In his speech Ciobo thanked Rana Kapoor, Founder and CEO, Yes Bank and President, ASSOCHAM for playing the role of a catalyst between the two Prime Ministers Narendra Modi and Tony Abbott. Kapoor said India and Australia are natural partners bound by historical linkage. Kapoor said there were a lot of commonalities the two countries share. “India and Australia share a mutual love for cricket and are both multi-cultural countries,” said Kapoor. Kapoor enlisted the sectors for mutual collaborations. “I believe tourism is very strong for both the countries. Besides, the Water waste systems where there is bilateral opportunity and Murray-Darling basin work which can be replicated for Clean Ganga. The one strong collaboration I see is in dairy and Agri-business, which is important for India’s food security,” said Kapoor. While India is a growing economy and will need Australia’s support, Kapoor Australian companies are world leaders but are relatively underexposed.

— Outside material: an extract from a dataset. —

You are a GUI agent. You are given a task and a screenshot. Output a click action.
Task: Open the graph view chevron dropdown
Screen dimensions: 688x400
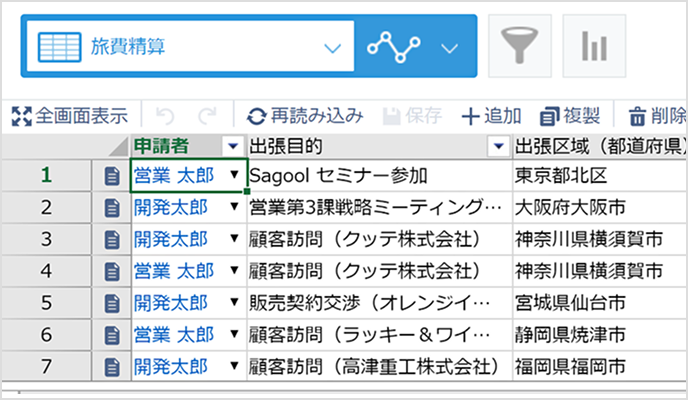point(449,47)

Vijay Kalantri, Vice Chairman, WTC Mumbai in his opening remarks said this is an opportune moment for Australia to look towards India. Currently, Australian trade with India is only up to $12 billion, there is a huge potential to enhance it. “We are pursuing for free trade agreement and we have to work together. The bilateral relations and trade will improve once the Free Trade Agreement is in place. Hopefully the issues will be resolved,” said Kalantri. He added, “The new efforts of our Prime Parliamentary Secretary for Ease of doing business in India, Make in India, and port-led growth tells us that it is an opportune time to invest in India.”
In the welcome address, C Sarat Chandran, Director Indo-Australian Chamber of Commerce said the defining moment for Indo-Australian ties was the visit by Prime Minister Narendra Modi to Australia last year.